* **ИСТОЧНИК**
-*-

Музыкальная критикаПосле РихтераОфициально фестиваль, проходящий в Пушкинском музее, называется "Декабрьские вечера Святослава Рихтера". Название громоздкое и дезориентирующее: спустя три года после смерти своего основателя фестиваль уже исчерпал рихтеровские репертуарно-тематические заготовки и живет сегодняшним днем. И все же в этом названии есть смысл: почти каждый концерт заставляет мысленно возвращаться к Рихтеру как к точке отсчета.Известия / Суббота 16 декабря 2000 Среди участников фестиваля есть непосредственные партнеры Рихтера -- например, певец Петер Шрайер, открывавший фестиваль. Но уж как, казалось бы, далек от рихтеровского пианизма британский контратенор Майкл Чанс, поющий под лютню, однако и он косвенно связан с Рихтером через музыку Бенджамина Бриттена, без которого, вероятно, не развелось бы в Британии столько превосходных контратеноров.

-*-

* **ДАННЫЕ**
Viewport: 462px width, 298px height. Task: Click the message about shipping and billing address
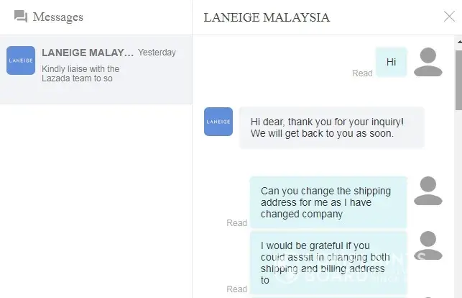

-*-

* **УСЛОВИЕ ЗАДАНИЯ**
Через музыку какого композитора британский контратенор Майкл Чанс, согласно статье о фестивале в Пушкинском музее, косвенно связан с Рихтером?

* **ОТВЕТ**
Через музыку Бенджамина Бриттена.